● What needs to be done:
Update the listing by changing every "screenshot" to "screen capture" and leaving all other text as it is. Omit the pictures from your answer.

== Dataset content

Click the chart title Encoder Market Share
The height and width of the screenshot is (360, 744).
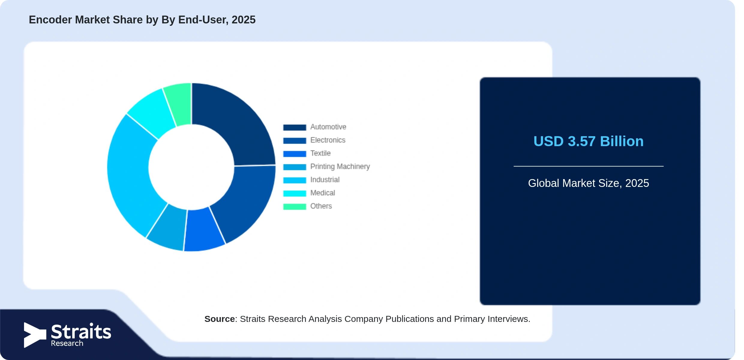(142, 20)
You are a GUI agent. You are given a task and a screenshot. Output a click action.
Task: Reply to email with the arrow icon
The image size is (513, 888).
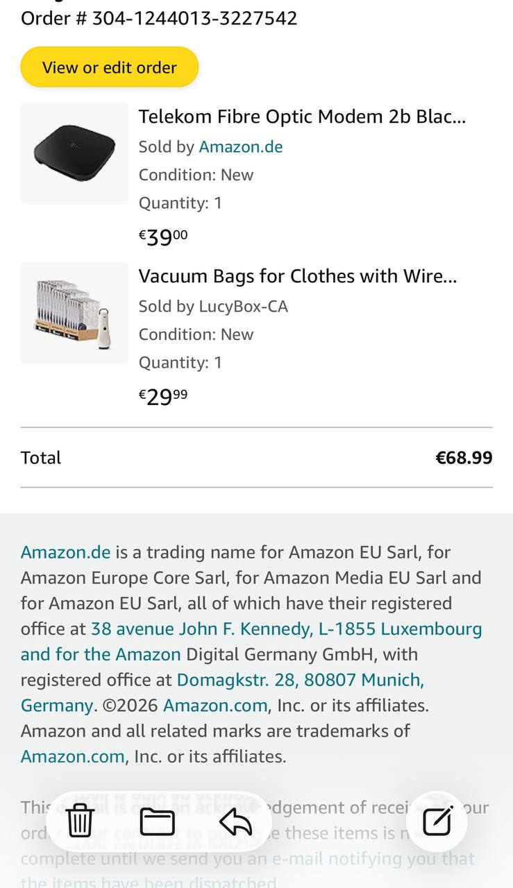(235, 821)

====

● Exercise answer:
Click the chart title Encoder Market Share
The height and width of the screen capture is (360, 744).
(142, 20)
You are a GUI agent. You are given a task and a screen capture. Output a click action.
Task: Reply to email with the arrow icon
The image size is (513, 888).
(235, 821)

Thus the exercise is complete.